これは訓練の問題、あるいは訓練の欠如の問題といえた。
冒険者にとっての戦闘とはあくまで”やむ終えない場合の緊急避難措置”である。
戦闘が多くなれば、持って帰る"お宝"が損傷する可能性も増えるし、何より死ぬかもしれない。
だから、一流の冒険者ほど-戦えば間違いなく強いが-戦闘を避ける。
それに、冒険者は多くてもせいぜい6~8人程度のパーティでしか組まない。
軍隊のように、何百何千何万という単位で効率よく動くような訓練を受けてはいないのだ。
よって、冒険者をいくら集めても烏合の衆にしかならない。
ニーナはそれを指摘していた。

------

しかしこれは「良くある質問」だったに違いない。ギルド員は微笑むと言葉を発した。
「正面切って戦闘して欲しい、というわけではありません。
 この攻撃の主力はムルニネブイ虎人兵団とニホンの軍隊です。
 なんと言いましたか、あのチャリオット-ああ、チハでしたね、チハ。
 そのチハ十数台と、ムルニネブイ虎人兵団の千人隊が参加します。
 ニホンの飛行機械、ヨンサンだかヨンサマだか、それも空中支援をするそうです。
 冒険者と傭兵の方々は側面または後方から奇襲的に攻撃を掛けるという役割です。
 ・・・そういう意味だと”巻き狩り”の勢子の役目ですね。
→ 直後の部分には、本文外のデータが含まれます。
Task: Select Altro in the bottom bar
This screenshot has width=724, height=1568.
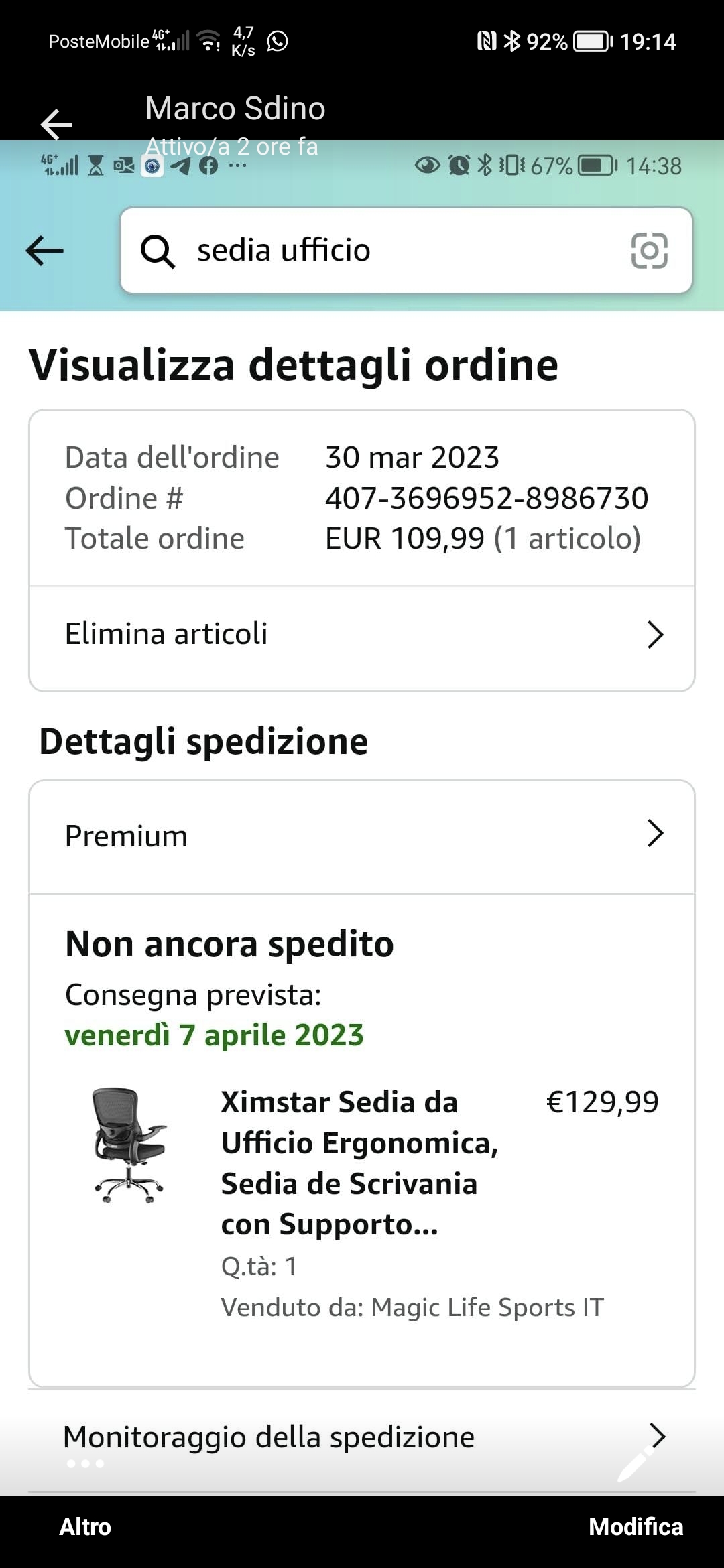Action: click(x=85, y=1527)
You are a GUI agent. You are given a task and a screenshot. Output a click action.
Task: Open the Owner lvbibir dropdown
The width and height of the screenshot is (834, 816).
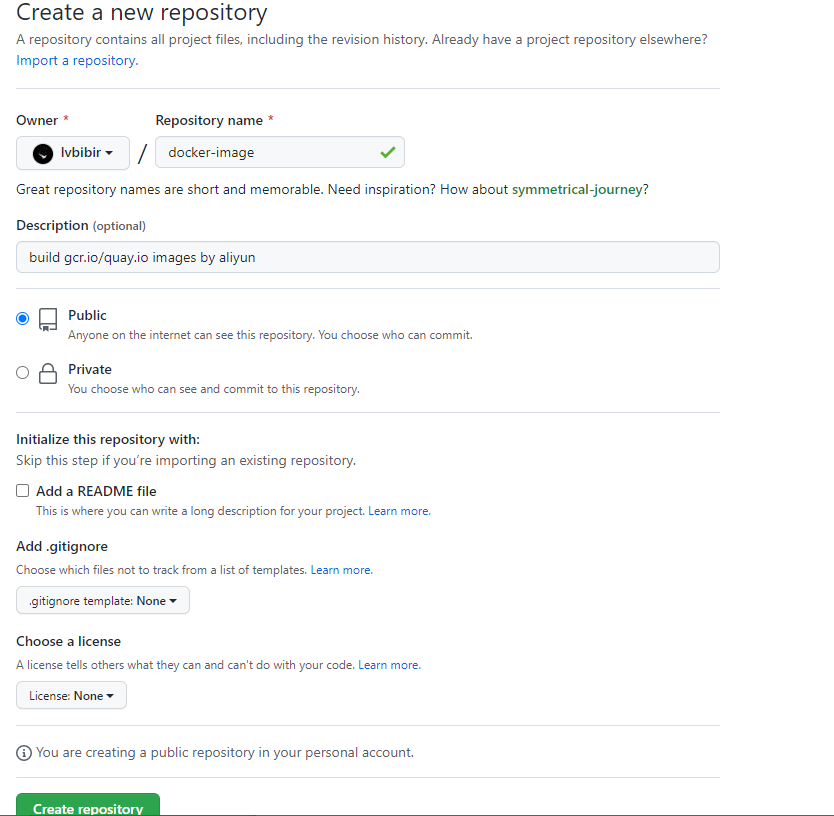[73, 153]
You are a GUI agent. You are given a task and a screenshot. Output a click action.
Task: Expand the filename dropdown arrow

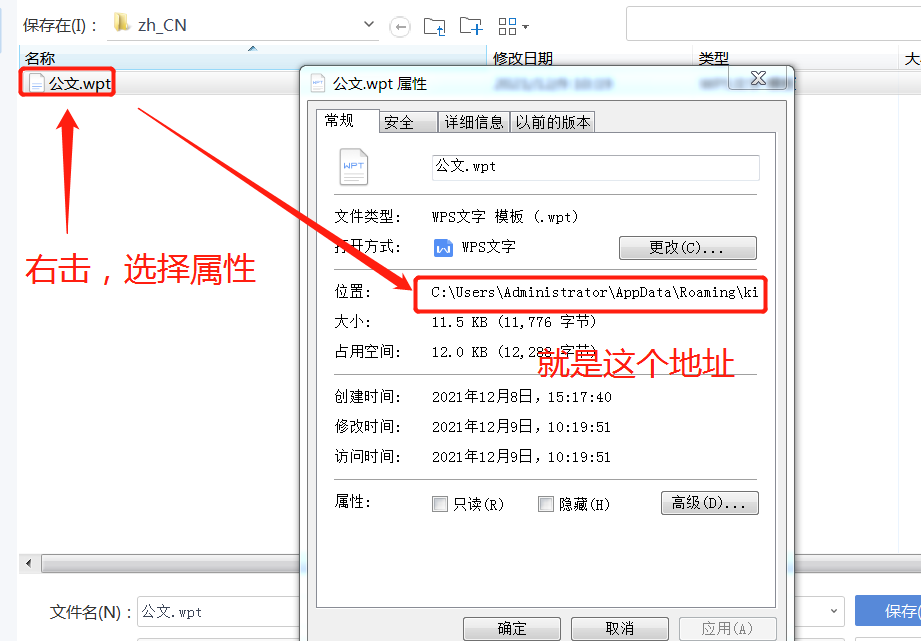pos(835,611)
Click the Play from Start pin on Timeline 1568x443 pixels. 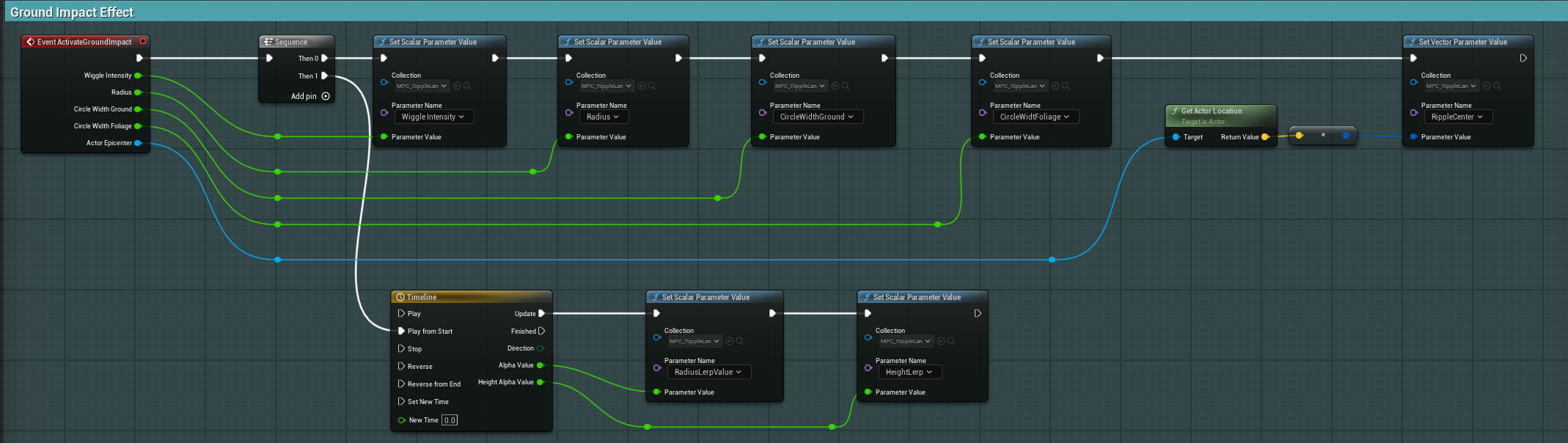click(401, 331)
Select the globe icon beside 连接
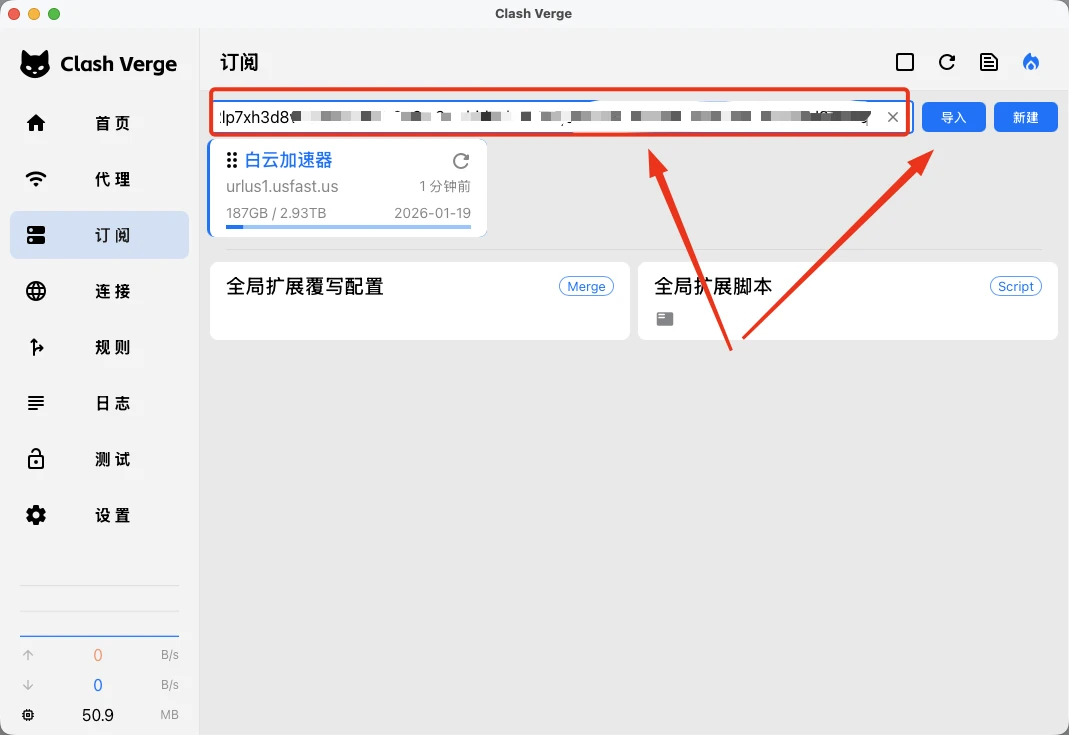The height and width of the screenshot is (735, 1069). pos(36,291)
」

結局、二人はこの仕事を請けることにした。
もはやヴァーリ以北の街はあらかた壊滅し、西方も白竜騎士団に牛耳られている。
トーアに戻ったところで安全が保証されるわけでもないし、それに-
「この国はあたし達の国だからね。あたし達が守らないと。」
ユリアの言葉が全てをあらわしていた。

そして、今。ヴァーリ北方40マイル地点、平原の多いロシモフでは珍しい丘に囲まれた街道に彼女達は潜伏していた。
ムルニネブイ虎人兵団が大軍を受け止めつつ後退していき、伸びきった隊列を叩く。
左翼からがニホンのチャリオットが、右翼から義勇軍(冒険者と傭兵から構成されている)が襲い掛かるという想定だ。
「ほら、チハがあそこにいる。ちょっと少ないけど、大丈夫かしら。」
ユリアが指差すほうを見ると、半マイルほど離れた山すそに隠れ潜むようにしてニホンの兵士といくつかのチハが見える。
「あれは大岩亀みたいなものだから、近寄ってひっくり返されたらひとたまりも無いでしょう。私達も援護しないと。」
「確かに、大きさも硬さもロックタートルみたいなものかもね。
 ・・・ダンジョンで会ったら怖いけど、平原だったらどうってことは無さそうなところとかも一緒ね。」
上空から巨大蜂がうなるような音が聞こえてきた。援護の飛行機械が到着したのだ。彼女達は口をつぐむ。間もなく戦闘開始だ。